Solidarity, not pity. The Catholic framework is not satisfied with charity in response to algorithmic harm. The principle of solidarity requires that those harmed by these systems be treated as agents with standing to demand reform, not as objects of compassion. The voices that should be loudest in the policy debates about algorithmic accountability are the voices of the people the algorithms are operating on. Catholic institutions can amplify those voices. They cannot substitute for them.

What this asks of Catholics

The page closes with what it asks of readers, because the preferential option for the poor is not a contemplative principle. It demands action.

For Catholic readers who work in technology, the question is whether the systems you are building serve the poor or extract from them. Most Catholic engineers will not personally build welfare algorithms. Many will build the foundational systems on which such algorithms are constructed: large language models, computer vision systems, cloud platforms, data infrastructure. The argument that the technology is neutral and only the applications carry moral weight is not, in Catholic teaching, an argument that survives serious scrutiny. The systems you build are deployed in particular ways for particular ends, and the responsibility for those deployments runs back through the technology to the people who built it.

For Catholics in policy, civil society, and journalism, the question is whether the regulatory debates about AI in your jurisdiction adequately address the systems being deployed against the poor. The EU AI Act, the U.S. state-level laws being drafted, and the emerging international frameworks all need pressure from voices that take the preferential option seriously. Catholic institutions have unusual standing in these debates, and have not yet used it as fully as they could.

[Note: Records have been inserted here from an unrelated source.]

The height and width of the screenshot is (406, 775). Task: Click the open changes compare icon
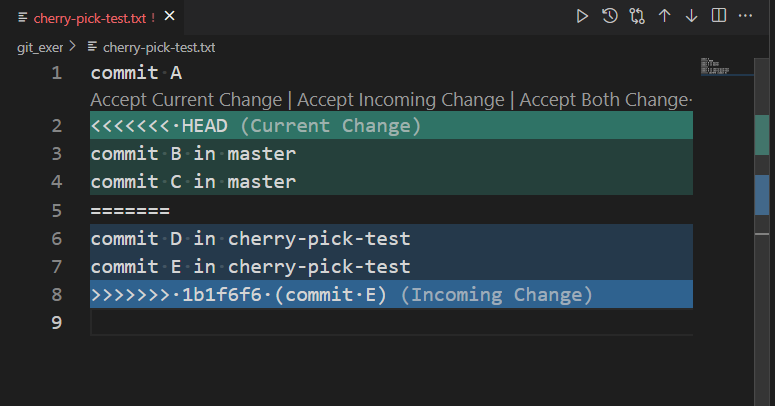pyautogui.click(x=637, y=16)
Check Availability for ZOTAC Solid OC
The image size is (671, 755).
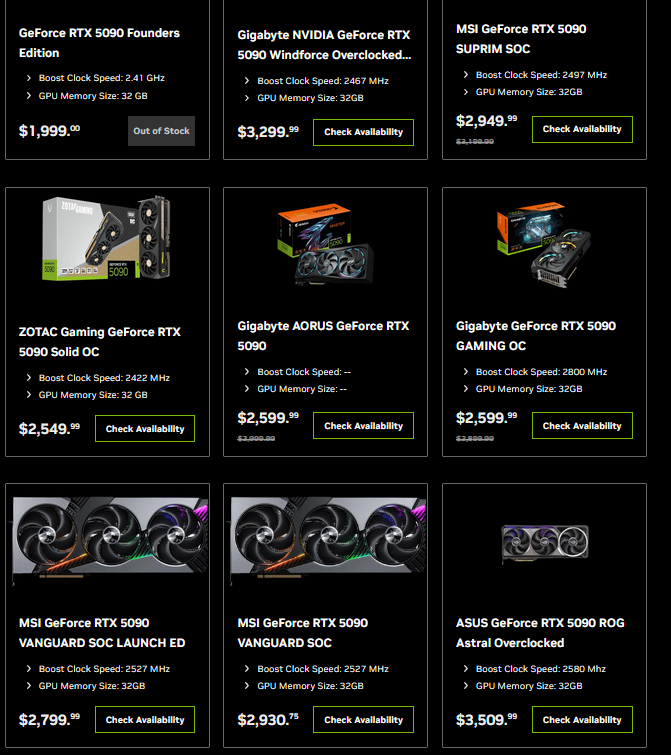[145, 429]
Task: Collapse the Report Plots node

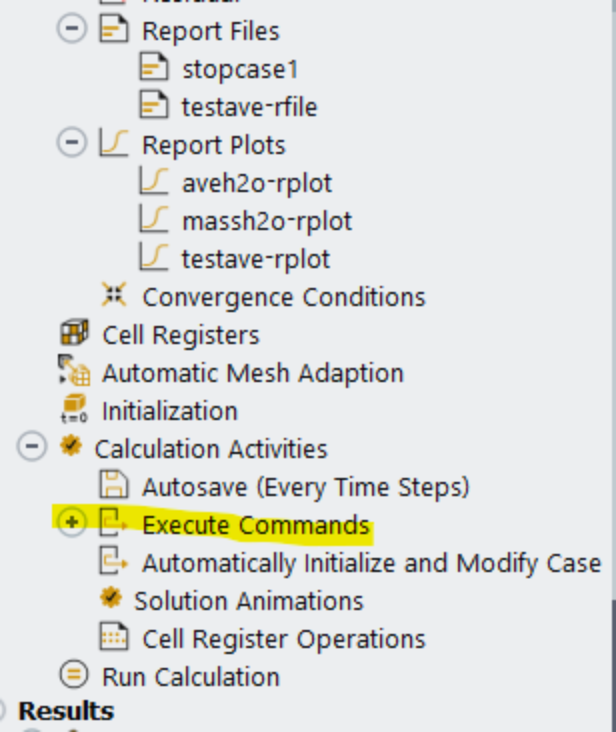Action: tap(71, 145)
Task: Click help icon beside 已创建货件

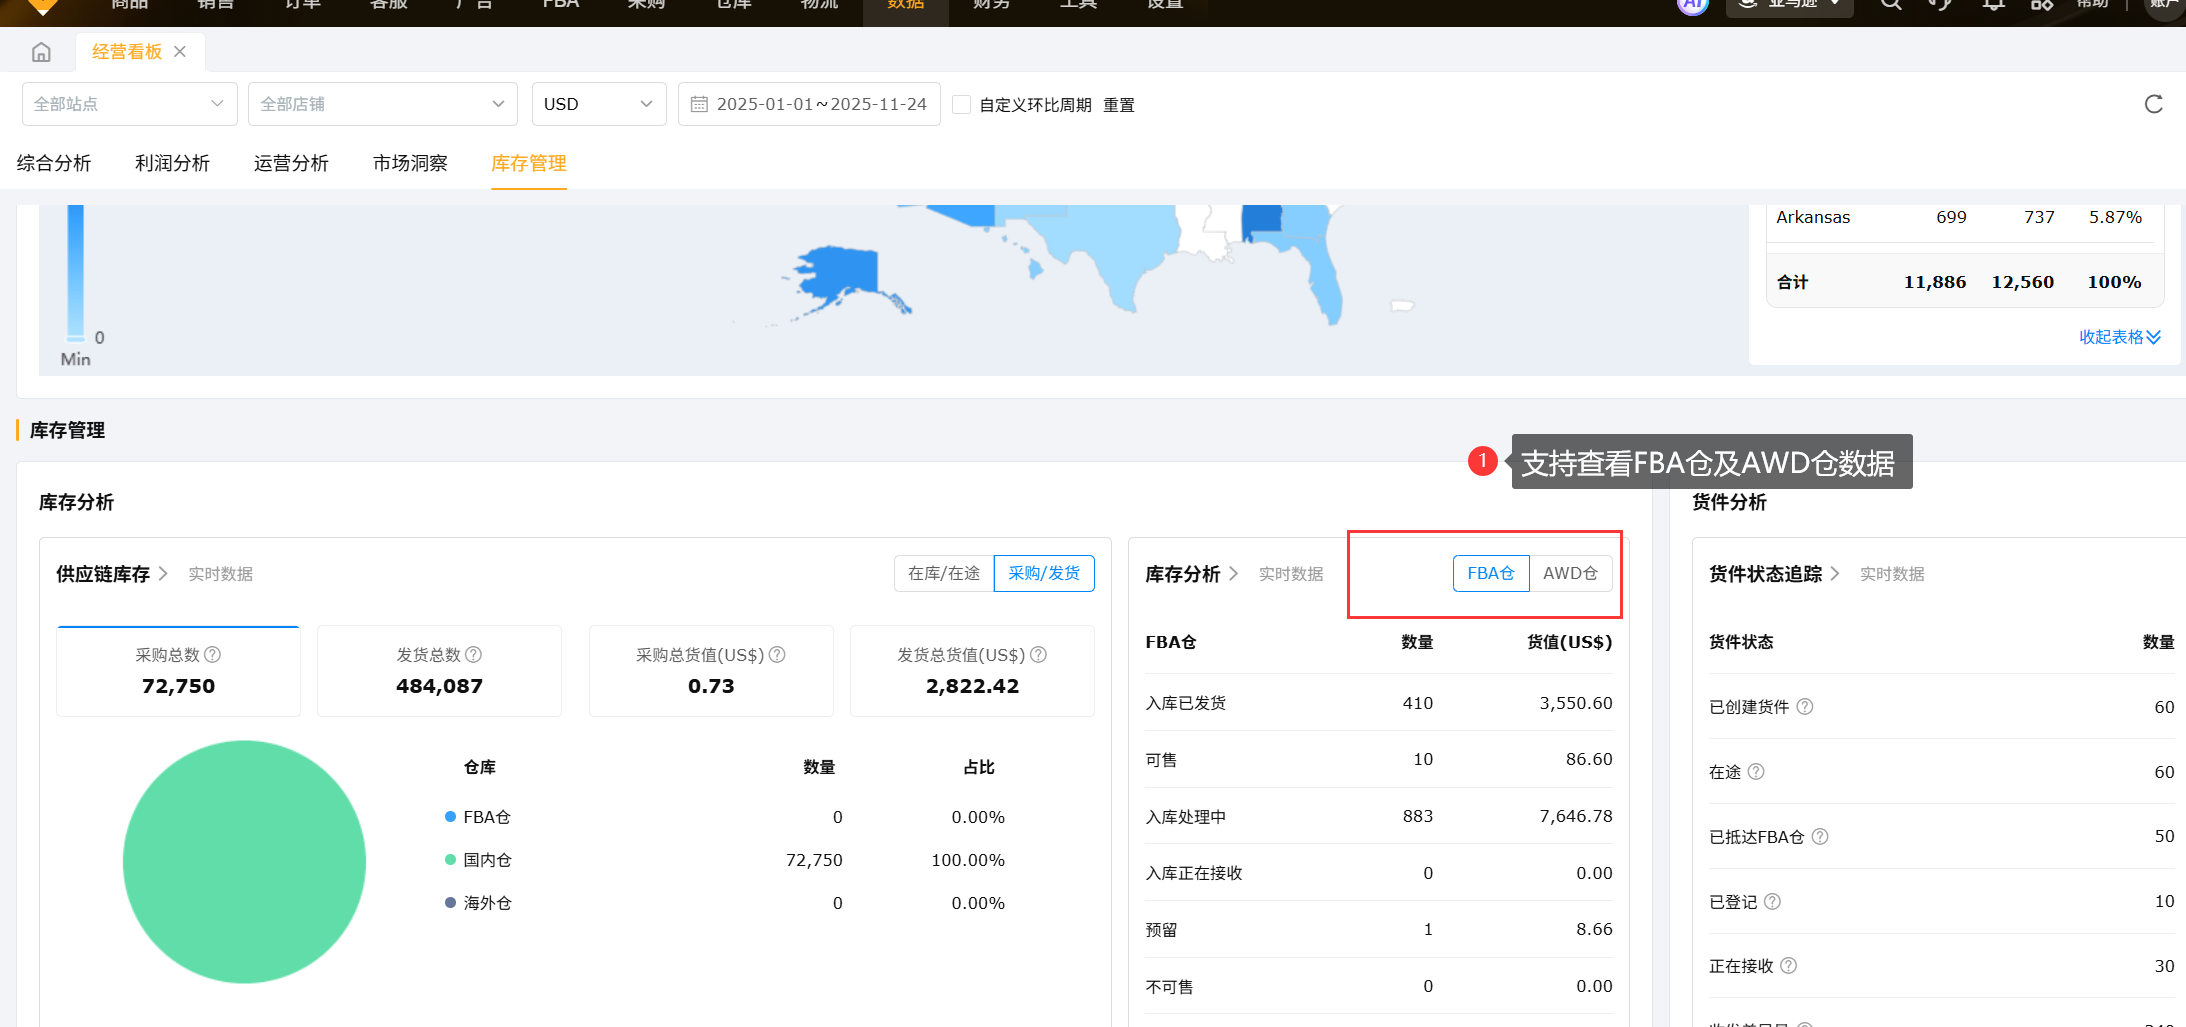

For Catholics in Catholic institutions, the question is whether the AI tools your institution is deploying conform to the standards Catholic teaching demands. Catholic Charities, Catholic schools, Catholic hospitals, dioceses, and religious orders are themselves now deploying AI systems for hiring, fundraising, beneficiary screening, and administrative work. The same standards that the Catholic framework demands of public agencies should apply to Catholic institutions deploying analogous tools. Anything less is hypocrisy.

For ordinary Catholic readers, the question is harder and more diffuse. Most Catholics will not personally deploy AI systems against the poor. Most Catholics will, however, vote on policies that constrain such systems, support institutions that deploy them, and live in societies where these systems are increasingly determining the life chances of millions of people. The minimum that Catholic teaching asks is that Catholics not pretend the systems are neutral, not accept the convenient framing that algorithmic harms are nobody's fault, and not look away from the documented patterns of who pays the cost of automation.

The preferential option for the poor was articulated for a different technological era, but it was articulated as a principle that applies to every era. The current technological era is producing exactly the kind of harm the principle was developed to identify. The question is whether Catholic readers will use the framework, or whether the framework will sit unused in the tradition while the harm it was built to address continues to compound.